I have had 3 recent cars with rock chips "repaired" with a pressurized resin procedure. Each time the tech highlighted to me that the windshield could still crack after the repair (repair cost is refundable). Sure enough, the last car that was repaired developed a severe crack through the repaired chip a few weeks after the repair, and I had to replace the windshield. Each repair was less than $80 and was fully covered by my insurance. However, the windshield replacement was $700+, and was subject to my insurance deductible of $500. Windshields are not cheap. I wonder what a large Tesla windshield would cost.


----------



## $ Trillion Musk (Nov 5, 2016)

If glass is more susceptible to cracking, then having an all glass roof ain’t such a good idea after all?


----------



## garsh (Apr 4, 2016)

Safe Daddy Driver said:


> If glass is more susceptible to cracking, then having an all glass roof ain't such a good idea after all?


Generally, only the windshield gets hit by hard little rocks.
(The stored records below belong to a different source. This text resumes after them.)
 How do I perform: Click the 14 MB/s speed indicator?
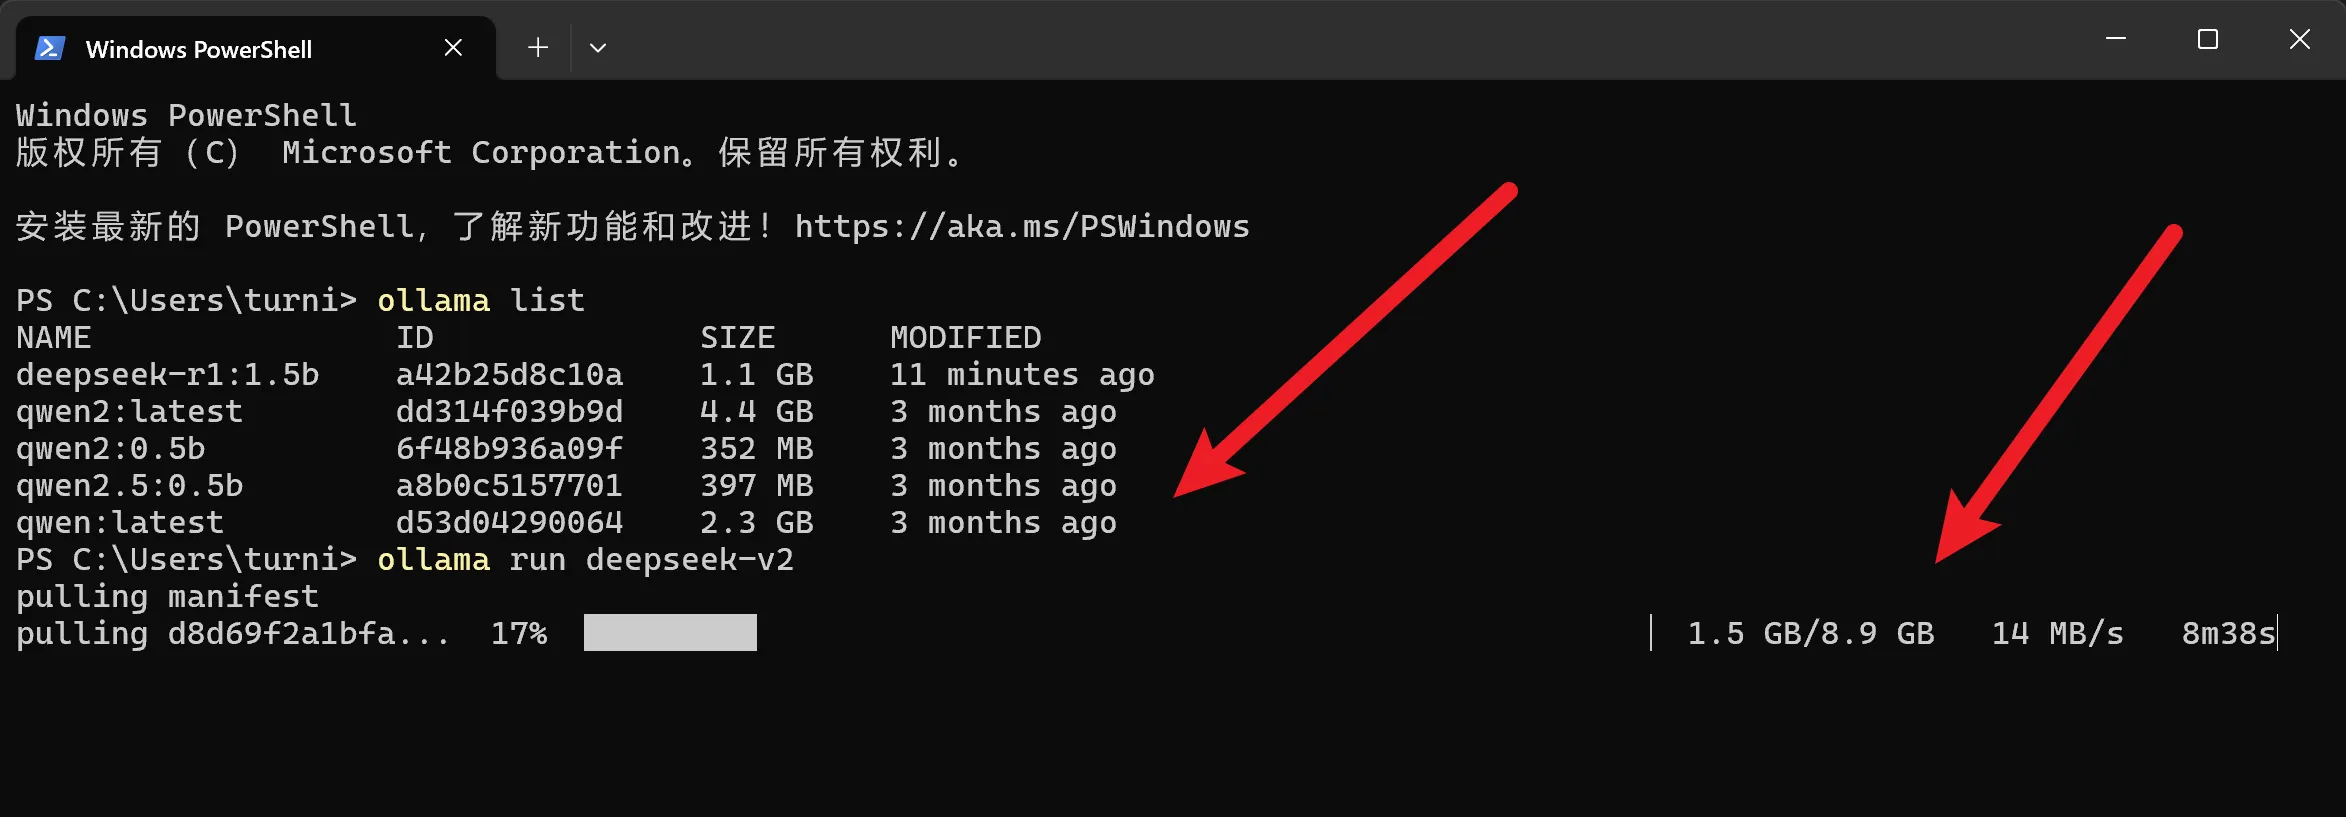pyautogui.click(x=2058, y=633)
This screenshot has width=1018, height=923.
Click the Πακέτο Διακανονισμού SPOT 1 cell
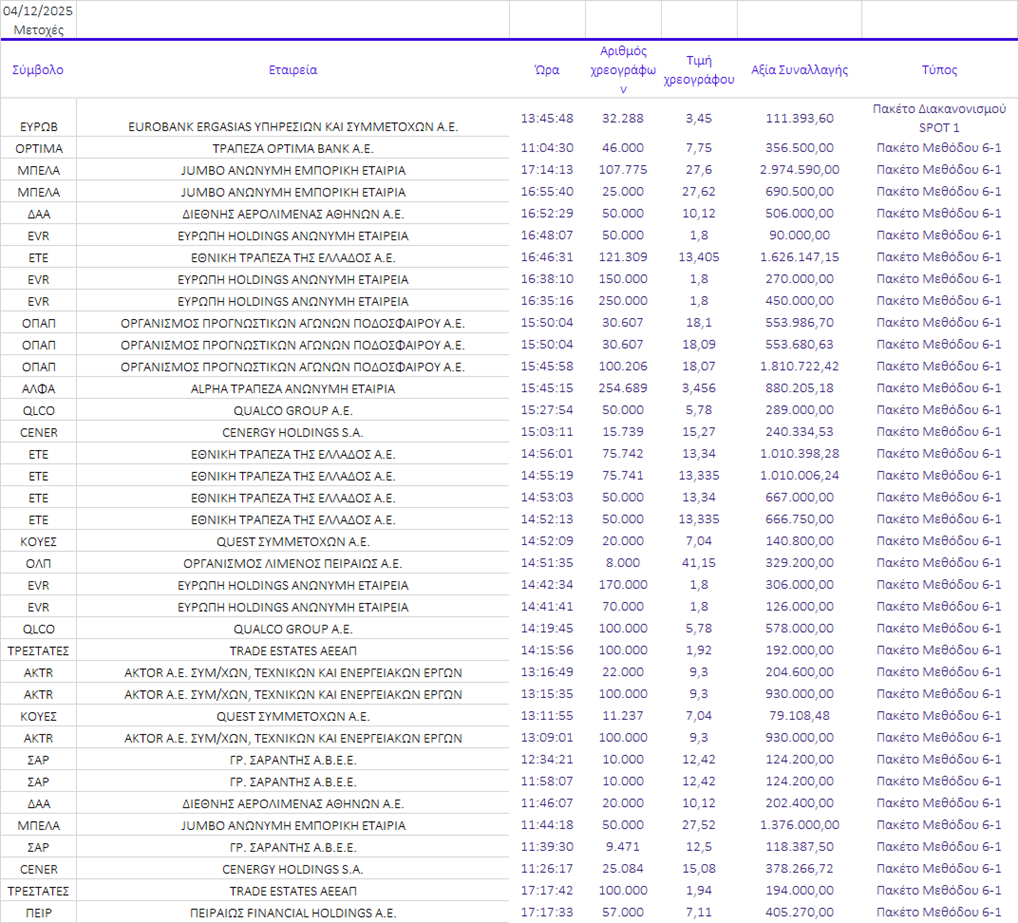coord(939,118)
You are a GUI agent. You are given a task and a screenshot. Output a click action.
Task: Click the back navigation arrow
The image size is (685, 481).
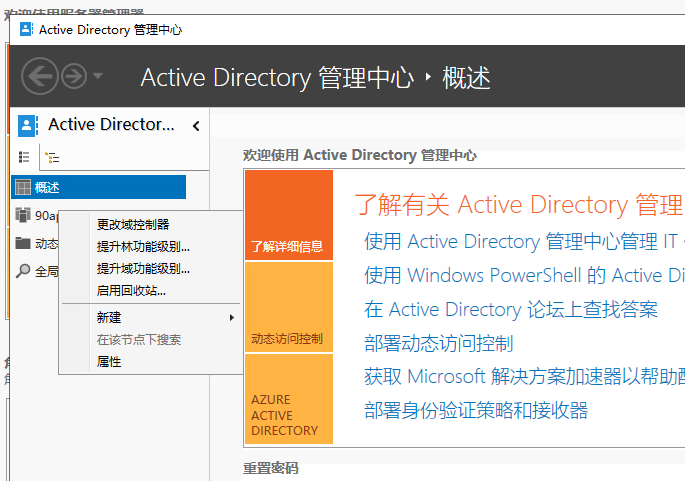click(x=39, y=76)
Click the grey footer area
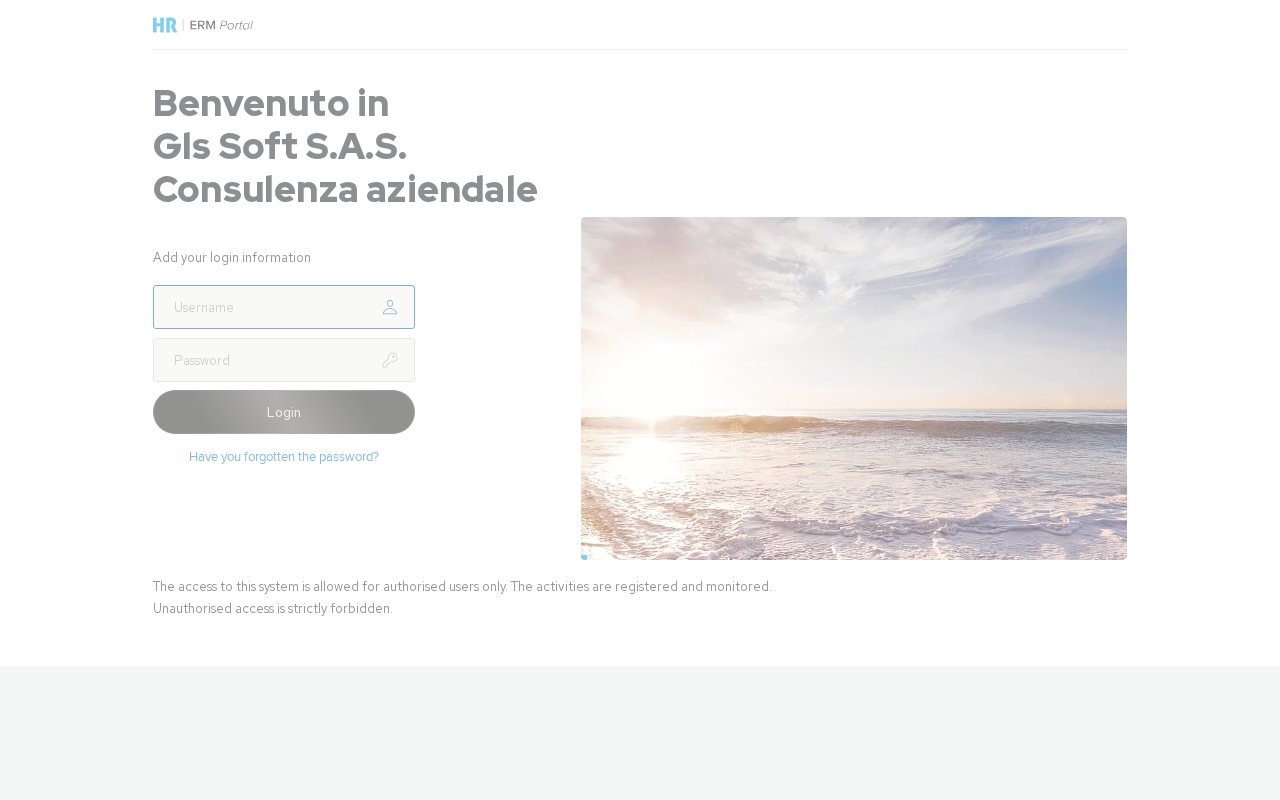The image size is (1280, 800). 640,733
I wouldn't worry about the other windows.


----------



## garsh (Apr 4, 2016)

jmmdownhil said:


> I wonder what a large Tesla windshield would cost.


$2300 for that Model X windshield.
Be glad Tesla went in a different design direction for the Model 3. 
https://electrek.co/2016/06/03/tesla-model-x-windshield-panoramic-cost-2300/


----------



## ahagge (May 6, 2017)

garsh said:


> Generally, only the windshield gets hit by hard little rocks. I wouldn't worry about the other windows.


On the other hand, apparently sunroofs shattering for no apparent reason is a "thing" nowadays. Hopefully the same won't happen to Tesla's roof glass. I'm a bit nervous about it...


----------



## MichelT3 (Nov 16, 2016)

ahagge said:


> On the other hand, apparently sunroofs shattering for no apparent reason is a "thing" nowadays. Hopefully the same won't happen to Tesla's roof glass. I'm a bit nervous about it...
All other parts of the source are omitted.